On the back of a decent jobs report and before Americans vote on Nov. 6 on whether to reelect President Barack Obama, another set of data shows that Obama, while a Democrat, has also not been too bad for the nation’s wealthy. A new report by London-based WealthInsight finds that in 2011, the US was home to 5.1 million millionaires—those with net assets of $1 million or more, excluding primary residences—a group whose numbers have recovered quickly under Obama’s administration since the financial crisis in 2008 and 2009. ”Obama certainly has not been too obstructive to wealth creation,” says Christopher Rocks, an analyst. That group holds about $18.8 trillion in wealth.
About 1.1 million “high net worth individuals,” a polite term for the rich, have been added to the US population during Obama’s first three years in office. That is a rate of a little over 1,000 individuals becoming millionaires a day—over twice as fast as under George W. Bush, who added 457 millionaires a day, according to data from WealthInsight. That’s not counting the final year of Bush’s term, 2008, when the crisis knocked more millionaires out of millionairedom than had entered it during the preceding seven years.

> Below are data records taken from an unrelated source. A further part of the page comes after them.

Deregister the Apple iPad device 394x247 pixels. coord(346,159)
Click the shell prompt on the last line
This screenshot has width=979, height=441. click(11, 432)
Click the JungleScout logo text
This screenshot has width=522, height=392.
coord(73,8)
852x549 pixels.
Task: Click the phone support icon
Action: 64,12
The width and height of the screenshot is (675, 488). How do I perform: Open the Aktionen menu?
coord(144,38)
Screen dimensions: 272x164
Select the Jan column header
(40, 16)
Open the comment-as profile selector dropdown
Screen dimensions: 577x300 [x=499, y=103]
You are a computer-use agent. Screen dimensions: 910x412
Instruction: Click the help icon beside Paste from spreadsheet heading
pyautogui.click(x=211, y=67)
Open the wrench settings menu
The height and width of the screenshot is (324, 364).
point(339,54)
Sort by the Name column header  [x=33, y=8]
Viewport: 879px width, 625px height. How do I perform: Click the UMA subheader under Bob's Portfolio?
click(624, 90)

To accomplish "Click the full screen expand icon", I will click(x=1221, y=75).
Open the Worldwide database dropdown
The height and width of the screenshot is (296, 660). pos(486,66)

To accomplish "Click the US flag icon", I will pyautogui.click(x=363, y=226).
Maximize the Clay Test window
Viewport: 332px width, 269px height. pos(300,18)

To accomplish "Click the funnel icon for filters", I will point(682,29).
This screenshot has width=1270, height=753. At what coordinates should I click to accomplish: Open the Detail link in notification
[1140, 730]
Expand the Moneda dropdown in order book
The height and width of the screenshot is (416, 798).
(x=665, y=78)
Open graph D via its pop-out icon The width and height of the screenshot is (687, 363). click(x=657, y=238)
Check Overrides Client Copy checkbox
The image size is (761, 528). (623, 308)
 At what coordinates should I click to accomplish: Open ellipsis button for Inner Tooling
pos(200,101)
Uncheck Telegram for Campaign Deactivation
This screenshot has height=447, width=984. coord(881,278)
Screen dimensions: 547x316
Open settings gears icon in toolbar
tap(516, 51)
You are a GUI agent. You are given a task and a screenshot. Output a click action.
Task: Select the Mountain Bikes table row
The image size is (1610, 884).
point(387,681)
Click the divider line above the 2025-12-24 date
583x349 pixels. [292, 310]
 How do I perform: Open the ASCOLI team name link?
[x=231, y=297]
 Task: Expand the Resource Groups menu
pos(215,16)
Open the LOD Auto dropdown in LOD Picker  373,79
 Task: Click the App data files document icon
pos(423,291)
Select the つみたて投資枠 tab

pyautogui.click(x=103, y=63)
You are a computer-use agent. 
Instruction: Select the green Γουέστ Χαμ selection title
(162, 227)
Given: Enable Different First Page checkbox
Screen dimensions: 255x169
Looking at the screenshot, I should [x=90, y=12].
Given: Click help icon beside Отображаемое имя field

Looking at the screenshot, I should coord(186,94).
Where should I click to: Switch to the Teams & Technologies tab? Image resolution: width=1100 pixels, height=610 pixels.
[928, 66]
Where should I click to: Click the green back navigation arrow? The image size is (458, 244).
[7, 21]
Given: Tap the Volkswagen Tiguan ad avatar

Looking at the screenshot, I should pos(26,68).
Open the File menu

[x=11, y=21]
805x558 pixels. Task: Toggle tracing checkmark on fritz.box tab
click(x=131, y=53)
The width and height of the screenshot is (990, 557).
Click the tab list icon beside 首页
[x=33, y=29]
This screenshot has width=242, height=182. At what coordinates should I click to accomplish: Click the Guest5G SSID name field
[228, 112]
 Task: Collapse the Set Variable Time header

To break down the numbers a little more: Bush saw an increase of 258,286 millionaires in his first term and almost a million in his second, up to 2007. Thus, the increase of millionaires in the US in Bush’s first seven years was 28.5%, while in Obama’s first three years it has so far been 28.6%, WealthInsight analysts said.
Are these figures really comparable? Obama’s high rate of adding millionaires is in large part a reflection of the recovery from the crisis; had there not been a crisis, it’s hard to say whether the rich would have swelled their ranks at the same rate. And the number of millionaires in 2011 is still 165,360 lower than it was in 2007.
However, according to WealthInsight’s projections, the rich have nothing to fear even in a second Obama term. Assuming the next president can convince Congress to prevent the US falling off the fiscal cliff (the tax and spending cuts that go into effect at the end of the year), WealthInsight predicts that, whether Romney or Obama wins, the number of millionaires will grow to 6.1 million, with their wealth expanding to $23.5 trillion in 2016—so long as there isn’t another financial crisis.